La voix de son maître

Après avoir massivement eu recours aux techniques numériques pour donner corps aux délires heroic fantasy de Tolkien, il décide malheureusement de tout miser sur les images générées par ordinateur, et multiplie par exemple les dinosaures lors d’une séquence qui voit des raptors et des brontosaures courir frénétiquement. Le résultat est laid, le numérique n’est plus là pour raconter une histoire, mais pour en mettre plein la vue, et c’est raté. Puis viendra Le hobbit. Du petit livre en forme de conte de Tolkien, Jackson tirait une nouvelle trilogie qui, à force d’étirer son récit jusqu’à le rendre inconsistant, s’avérait indigeste.
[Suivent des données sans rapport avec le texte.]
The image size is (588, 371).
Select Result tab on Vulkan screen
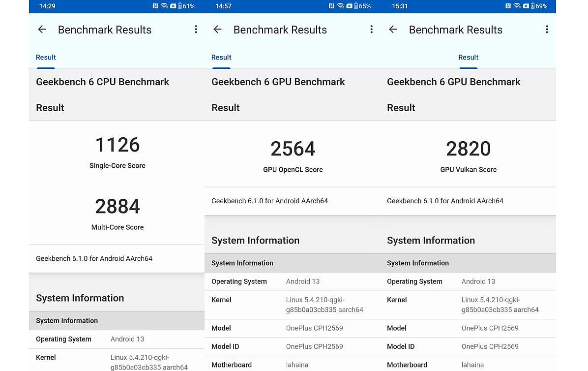469,58
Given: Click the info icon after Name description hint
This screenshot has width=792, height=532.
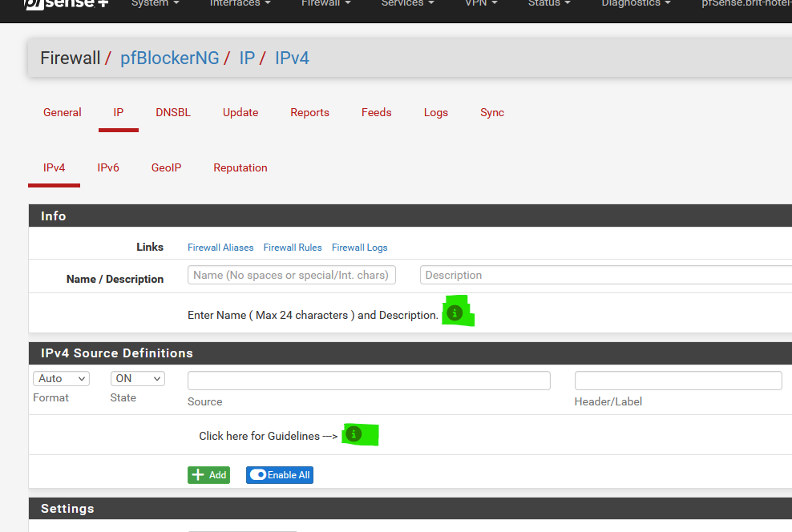Looking at the screenshot, I should pos(455,313).
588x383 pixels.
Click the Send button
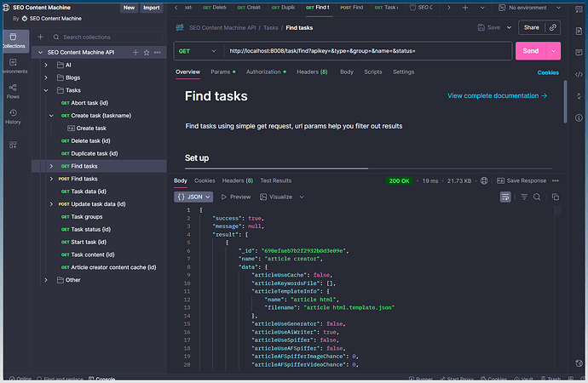(530, 51)
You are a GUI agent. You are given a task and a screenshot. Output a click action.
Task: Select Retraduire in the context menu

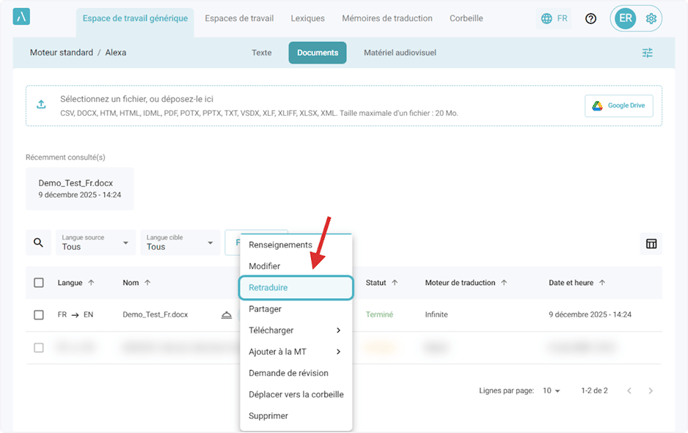point(295,287)
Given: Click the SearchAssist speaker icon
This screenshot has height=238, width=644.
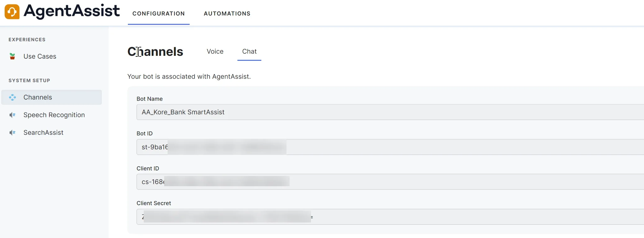Looking at the screenshot, I should click(x=12, y=133).
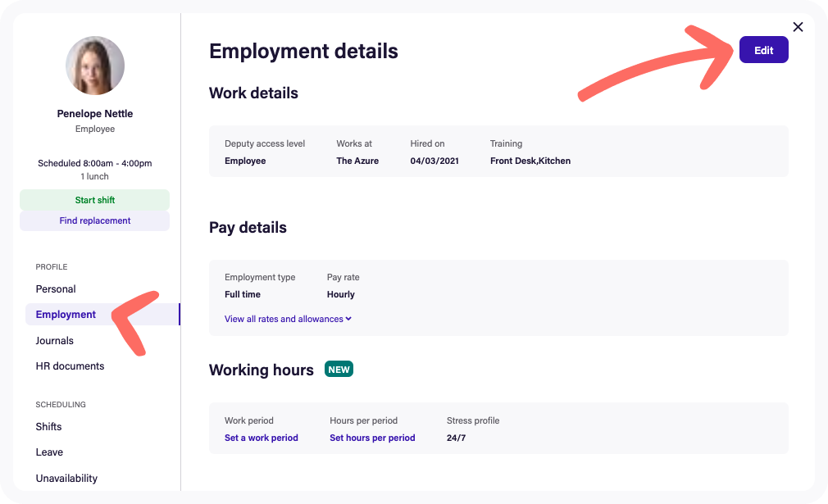The height and width of the screenshot is (504, 828).
Task: Click the 24/7 stress profile value
Action: pos(457,438)
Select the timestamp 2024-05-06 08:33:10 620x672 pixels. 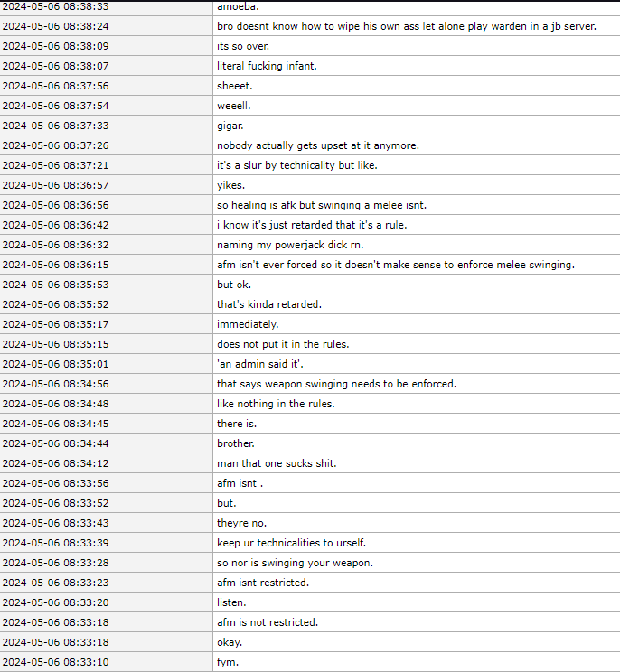[x=55, y=662]
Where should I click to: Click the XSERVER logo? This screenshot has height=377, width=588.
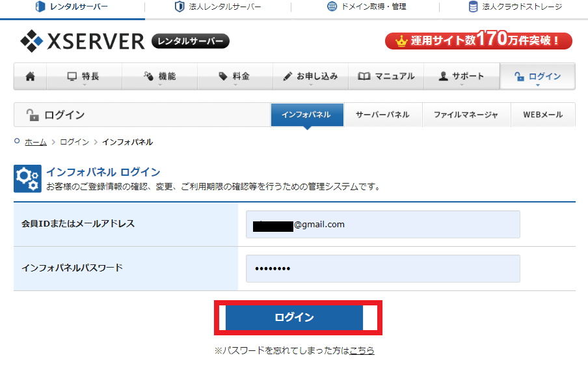(x=82, y=42)
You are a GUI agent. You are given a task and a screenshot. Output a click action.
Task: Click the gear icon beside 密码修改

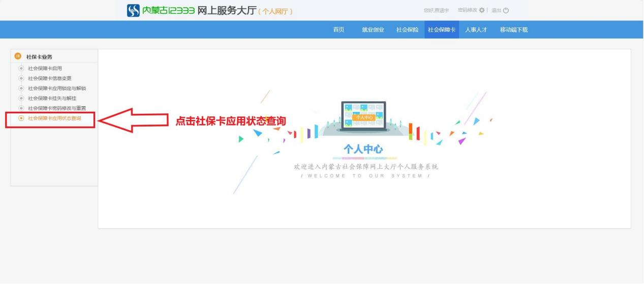482,10
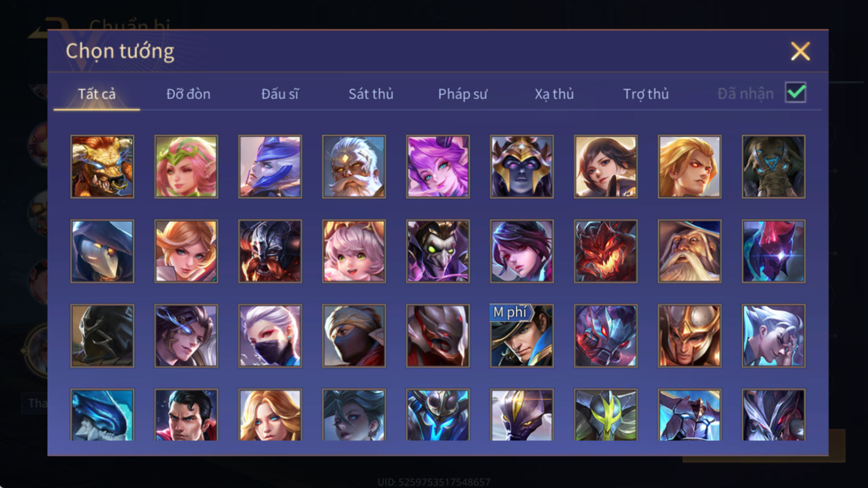Screen dimensions: 868x488
Task: Choose the masked silver-haired ninja woman
Action: click(270, 335)

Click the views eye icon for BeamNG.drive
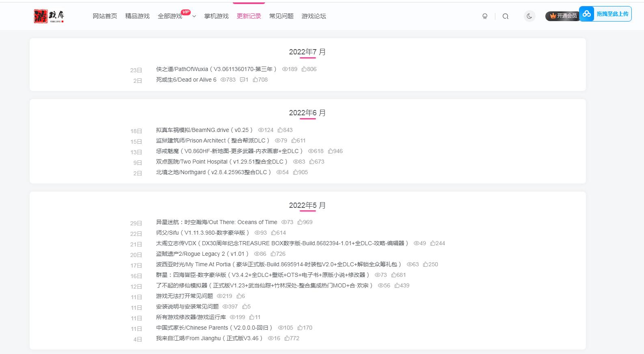[261, 130]
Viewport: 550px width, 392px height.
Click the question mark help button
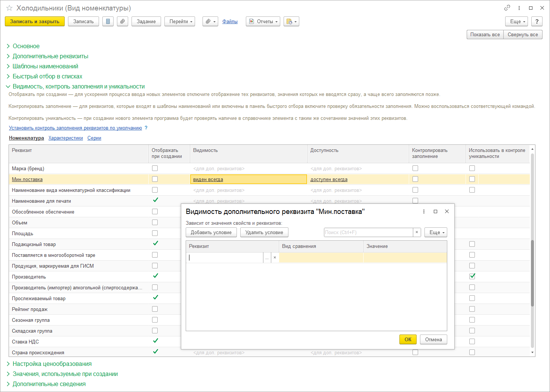(537, 22)
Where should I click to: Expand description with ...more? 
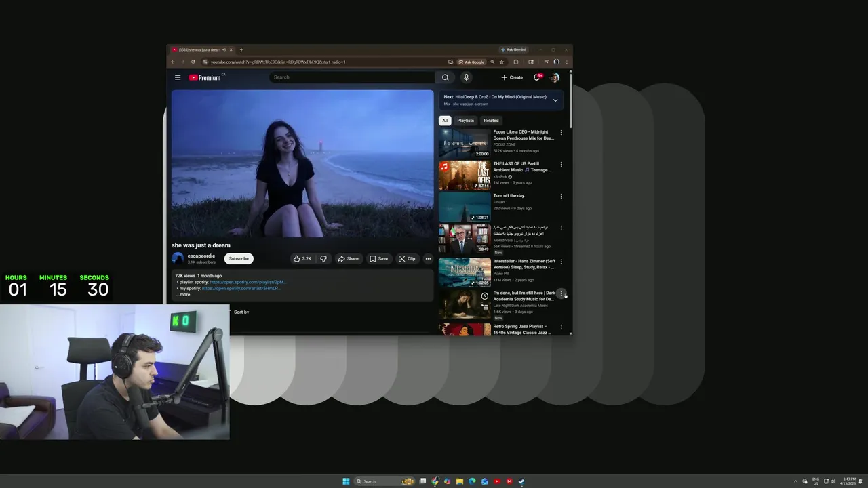coord(183,294)
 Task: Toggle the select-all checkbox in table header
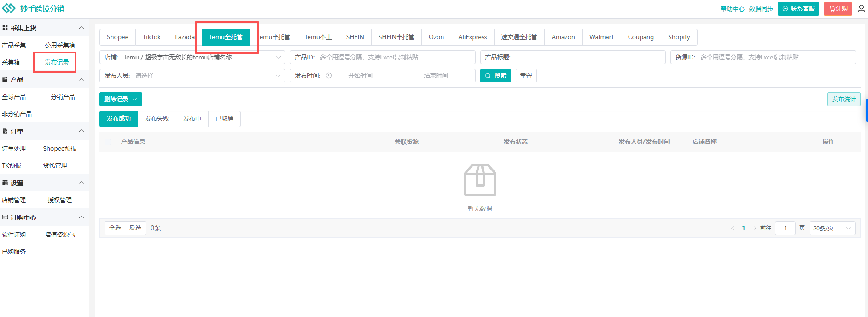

Quatre ans après avoir définitivement quitté la Terre du Milieu, le réalisateur revient en producteur avec Mortal Engines, dont il a confié la réalisation à un de ses fidèles collaborateurs ayant travaillé sur les effets spéciaux de la plupart de ses films. Ce film d’aventures post-apocalyptique est dès lors un film d’effets spéciaux, où l’enjeu principal consiste à montrer une ville de Londres transformée en char d’assaut géant, une cité prédatrice montée sur roulettes et avalant pour survivre des cités mobiles plus petites. Ridicule? Oui, passablement. On sent bien que le réalisateur officiel de ce nanar n’a fait qu’obéir aux ordres de son maître, une nouvelle fois dévoré par sa folie des grandeurs. Le 29 février 2004, Peter Jackson était le roi. Sa couronne n’était finalement qu’un mirage.